Alors que l’intelligence artificielle est parfois présentée comme une nouvelle révolution industrielle, le métier de la traduction offre déjà de premières leçons, lui qui s’est confronté à de puissants outils d’IA comme DeepL il y a plusieurs années déjà. Selon The Conversation, « même si la traduction neuronale est désormais bien rodée, le sens de nombreux textes n’en demeure pas moins encore impénétrable pour les machines. C’est ainsi qu’a émergé depuis 2016 un nouveau métier qui consiste à réviser les traductions automatiques. Cette opération s’appelle la post-édition. (…) La révision par un être humain fait même partie des normes de qualité de la traduction » (3). Les auteurs québécois de l’article jugent que la traduction a survécu à l’IA, et qu’il en sera sûrement même d’autres métiers mis au défi par elle.

En résumé, il ne faut pas négliger les risques charriés par ces innovations, en particulier celui d’une « précarisation des travailleurs, sur lesquels il sera plus facile de faire pression en jouant sur la peur de la concurrence avec l’IA », comme le relève Gerald Holubowicz, journaliste et consultant interrogé par un apprenti correcteur de l’Ecole des métiers de l’information (4). Des patrons peu scrupuleux sur la qualité de la production, mais très regardants sur les profits dégagés, recourront sans aucun doute à l’IA pour économiser encore une fois sur la main-d’œuvre ou accroître leurs marges.

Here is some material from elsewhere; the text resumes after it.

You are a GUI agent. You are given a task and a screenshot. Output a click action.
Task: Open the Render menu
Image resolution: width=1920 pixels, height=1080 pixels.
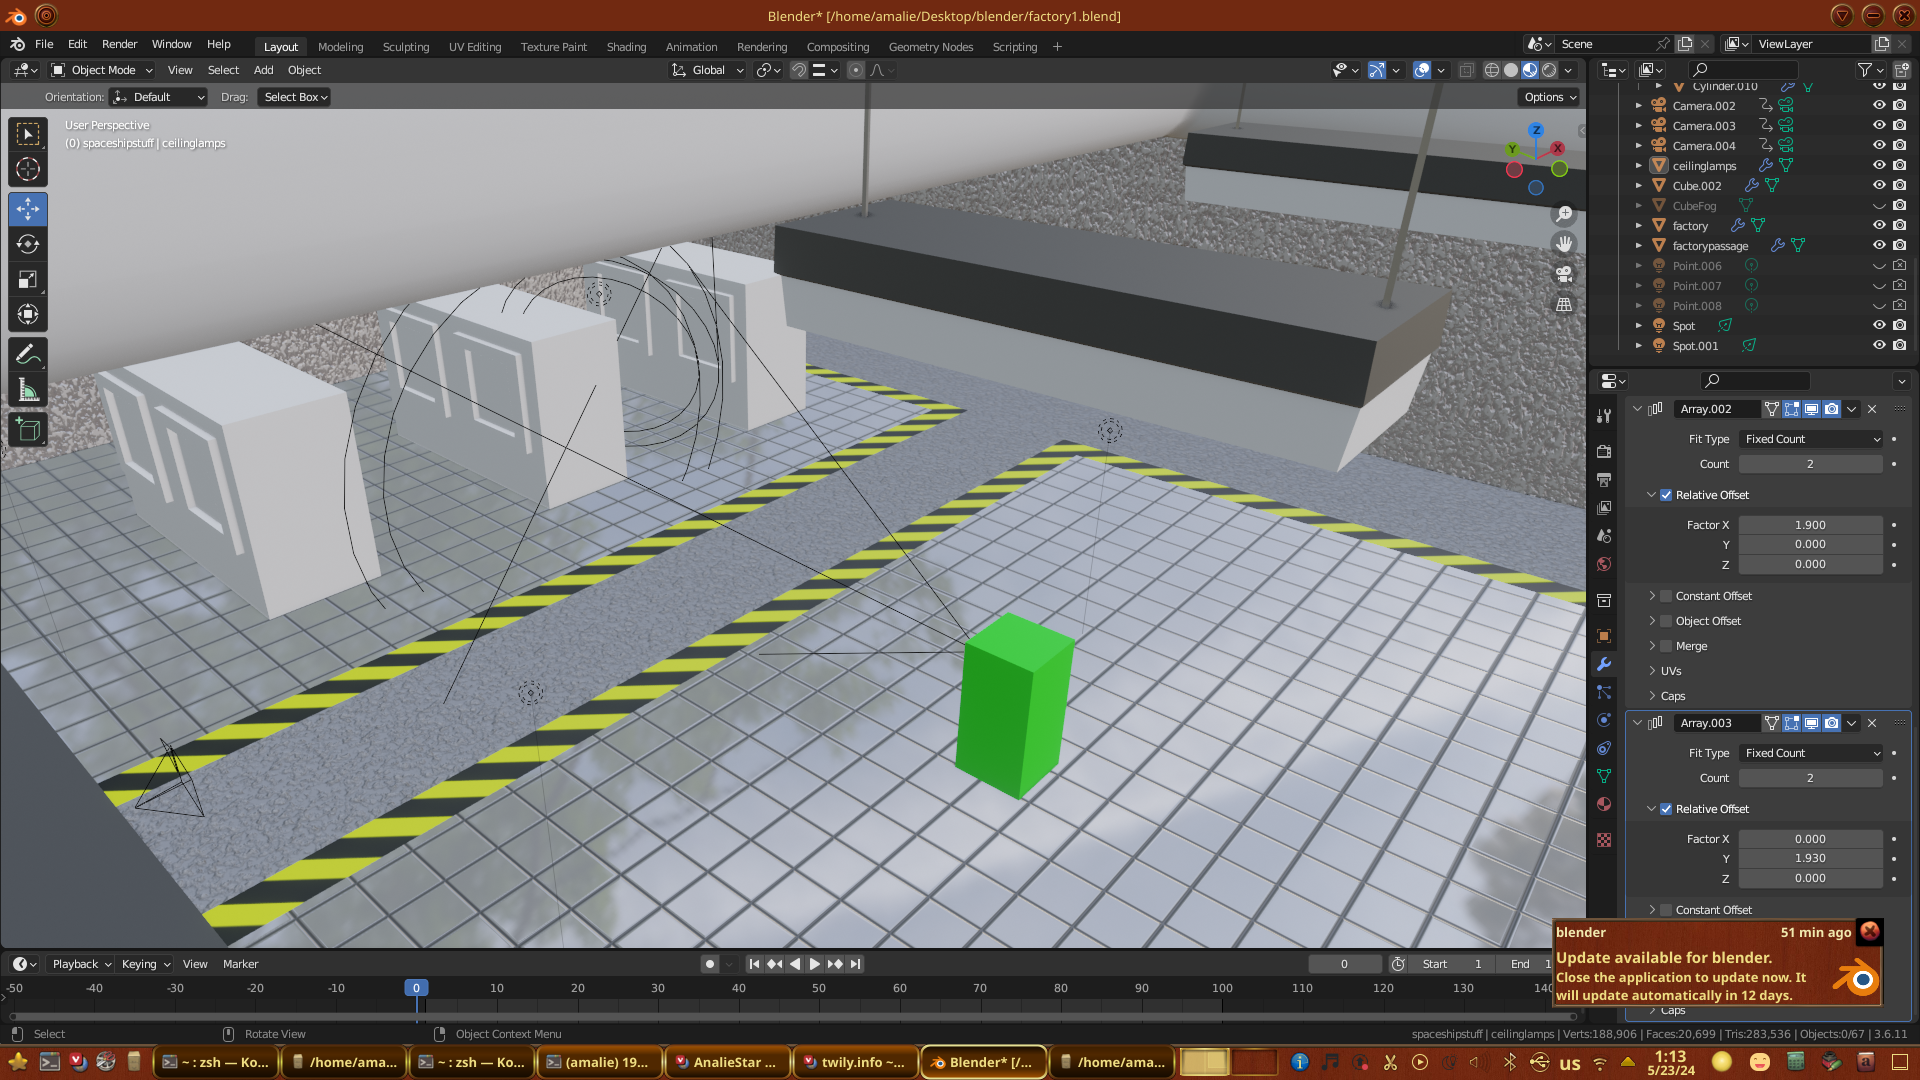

Il nous appartient de surveiller ces outils, ceux d’aujourd’hui et ceux qui naîtront demain, de suivre leurs améliorations et de nous préparer à lutter contre les discours qui feraient de l’IA le nouveau futur de l’écriture et de l’édition de textes, au prix d’un low-cost créatif, industriel et social. Correctrices et correcteurs ont surmonté l’informatisation, les crises et pseudo-crises de l’imprimé et n’ont toujours pas été remplacé(e)s par les « miraculeux » logiciels de correction. Sans ignorer avec dédain l’IA, rappelons sans cesse que nous ferons toujours mieux que des robots ! Et s’il le faut, nous créerons ChatCGT, l’IA au service de la classe travailleuse.

Luc Le Digabel
Section des correcteurs du SGLCE-CGT

 

1. Jules Thomas, Alexandre Piquard, Nicolas Six, Corentin Lamy, Louis Adam, Vincent Fagot et Julia Paret, « De ChatGPT à Midjourney, les intelligences artificielles génératives s’installent dans les entreprises », Le Monde, 25 avril 2023.

2. « Le groupe de médias allemand Axel Springer invoque l’intelligence artificielle pour supprimer des postes », Le Temps, 28 février 2023.

3. Jean-Hugues Roy, Eric Poirier, « La traduction a survécu à l’IA. D’autres métiers qui semblent menacés par ChatGPT survivront aussi », The Conversation, 1er mars 2023.